茶道の稽古場では、3月頃になると「釣り釜」の稽古が行われます。
囲炉裏のように天井から鎖を吊るし、湯を沸かす釜をかける趣向です。
釣り釜は炭手前の際に釜と鎖の扱いが問題となります。
鎖の長さを調整する小上げと小下げ(3目)、大上げと大下げ。
釜を鎖から外してあれこれしているうちに、鎖目を何目動かしのか、分からなくなってしまいます。

更に釣り釜は、ご徳の上にドンと据え置かれている通常のお点前と異なり、上から鎖で釣り下げているだけですから、当然ユラユラ揺れます。

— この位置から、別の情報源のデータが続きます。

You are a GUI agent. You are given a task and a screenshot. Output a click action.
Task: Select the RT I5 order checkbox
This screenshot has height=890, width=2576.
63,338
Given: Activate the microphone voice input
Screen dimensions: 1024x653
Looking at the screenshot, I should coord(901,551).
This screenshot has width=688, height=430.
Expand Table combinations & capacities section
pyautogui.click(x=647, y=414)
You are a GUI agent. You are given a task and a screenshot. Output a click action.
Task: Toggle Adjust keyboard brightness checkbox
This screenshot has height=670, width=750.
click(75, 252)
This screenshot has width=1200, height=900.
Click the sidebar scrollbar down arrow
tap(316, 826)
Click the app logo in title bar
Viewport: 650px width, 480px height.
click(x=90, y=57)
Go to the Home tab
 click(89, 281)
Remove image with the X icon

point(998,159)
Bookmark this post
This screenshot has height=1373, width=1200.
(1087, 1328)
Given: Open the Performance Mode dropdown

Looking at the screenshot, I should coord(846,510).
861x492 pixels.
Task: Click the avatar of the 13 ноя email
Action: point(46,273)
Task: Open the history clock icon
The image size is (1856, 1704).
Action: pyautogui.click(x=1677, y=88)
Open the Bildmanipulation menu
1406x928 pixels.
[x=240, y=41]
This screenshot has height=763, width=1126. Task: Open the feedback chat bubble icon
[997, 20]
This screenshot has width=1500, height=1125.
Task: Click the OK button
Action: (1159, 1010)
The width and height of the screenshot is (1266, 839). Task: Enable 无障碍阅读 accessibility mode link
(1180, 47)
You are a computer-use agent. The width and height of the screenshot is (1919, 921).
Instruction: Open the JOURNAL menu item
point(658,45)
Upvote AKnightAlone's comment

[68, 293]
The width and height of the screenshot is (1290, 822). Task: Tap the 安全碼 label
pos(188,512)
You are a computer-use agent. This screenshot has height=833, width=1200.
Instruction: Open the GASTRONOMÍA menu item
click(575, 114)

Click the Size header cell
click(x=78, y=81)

釜に柄杓を掛けたり、湯を汲んだりするたびに釜が揺れるので、その度に心も揺れます(笑)。
この辺りは、不安定に変化する環境において、常に環境変化に合わせて平常心を保つ稽古にもなります。
これも一つの茶禅一味。
そういえば、なぜこの時期に釣り釜をするのでしょうか。
御家元の一問一答(No.6)ではズバリ「東風(こち)が吹くから」との事。
窓を開けて春風を招き入れると、釜がわずかに揺れます。
目には見えない風を視覚的に捉える演出。
たまりません…!!!
そして稽古の途中でふと気がつきます。
茶室に出入りする時以外、戸は閉まったまま(夏のお点前では戸を開け放ちます)。
すると一体、春風はどこから入ってくるのでしょう…?
再び謎が現れました…。
分かったと思ったら、分からなくなる。
分からないながらにやっていると、ふと分かる時がある。
そしてまた、分からなくなる。
お茶の面白みは尽きるところがありません。